Prediction and Structural Comparison of Deleterious Missense Single Nucleotide Polymorphisms (nsSNPs) Associated with Respiratory Distress Syndrome

Abstract

Background: Infant Respiratory Distress Syndrome (IRDS) is a major cause of neonatal morbidity and mortality, often linked to genetic mutations affecting pulmonary surfactant metabolism. Mutations in genes such as SFTPA1, SFTPA2, SFTPB, SFTPC, SFTPD, ABCA3, and NKX2-1 have been implicated in surfactant dysfunction and IRDS pathogenesis. However, the functional consequences of many nonsynonymous single nucleotide polymorphisms (nsSNPs) remain poorly characterized. Objective: This study aims to identify and prioritize potentially deleterious nsSNPs in surfactant-associated genes using an integrated computational approach, providing insights into their structural and functional impacts for future experimental validation. Methods: We performed a comprehensive in silico analysis of rare missense variants (MAF < 1%) obtained from public databases (dbSNP, ClinVar, UniProt). Functional impact was predicted using SIFT, PolyPhen-2, Panther, and CADD. Protein stability changes were assessed using I-Mutant2.0 and MUpro. Evolutionary conservation was evaluated via ConSurf, and structural modeling was carried out with AlphaFold, SWISS-MODEL, PyMOL, and GROMACS to analyze RMSD and hydrogen bonding patterns. Results: Mutation frequency analysis revealed ABCA3 as the most variant-rich gene (n = 36,391), while SFTPD had the lowest mutation load (n = 4,646). Consensus prediction identified several high-risk nsSNPs, including R276W (SFTPB), V48M (SFTPC), G86E (SFTPA2), and P131T (SFTPD), consistently classified as damaging across tools. Protein stability analysis confirmed significant destabilization for R276W (SFTPB) and V48M (SFTPC).

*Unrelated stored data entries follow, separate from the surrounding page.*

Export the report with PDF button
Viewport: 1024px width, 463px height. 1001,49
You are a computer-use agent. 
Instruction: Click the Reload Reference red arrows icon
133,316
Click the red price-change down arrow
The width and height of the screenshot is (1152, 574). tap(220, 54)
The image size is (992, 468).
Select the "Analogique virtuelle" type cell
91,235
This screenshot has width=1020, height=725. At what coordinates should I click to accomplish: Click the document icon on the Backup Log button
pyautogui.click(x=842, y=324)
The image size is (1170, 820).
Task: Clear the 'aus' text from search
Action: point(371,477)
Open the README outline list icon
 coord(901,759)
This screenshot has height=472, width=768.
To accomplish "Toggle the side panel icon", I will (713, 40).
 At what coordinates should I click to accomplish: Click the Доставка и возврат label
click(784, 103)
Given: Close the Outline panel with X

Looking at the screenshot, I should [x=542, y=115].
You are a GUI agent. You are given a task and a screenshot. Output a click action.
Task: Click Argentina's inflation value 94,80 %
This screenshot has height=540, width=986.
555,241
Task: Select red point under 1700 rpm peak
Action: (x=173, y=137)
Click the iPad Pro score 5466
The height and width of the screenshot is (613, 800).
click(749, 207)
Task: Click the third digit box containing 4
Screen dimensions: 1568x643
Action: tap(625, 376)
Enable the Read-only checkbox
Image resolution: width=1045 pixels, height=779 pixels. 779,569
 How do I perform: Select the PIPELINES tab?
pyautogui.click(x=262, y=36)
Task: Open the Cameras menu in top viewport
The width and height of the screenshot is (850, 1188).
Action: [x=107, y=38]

Structural modeling showed increased RMSD and reduced hydrogen bonds in variants such as G123V (SFTPA1) and G100S (SFTPC), indicating potential structural disruption. Highly conserved residues (ConSurf score ≥ 7), especially those involving glycine or proline substitutions, were more likely to be functionally critical. Conclusion: This comprehensive in silico analysis identifies several high-confidence deleterious nsSNPs that may contribute to surfactant dysfunction and IRDS pathogenesis. These findings offer valuable insights for future functional studies and may aid in the development of targeted genetic screening strategies for IRDS risk assessment.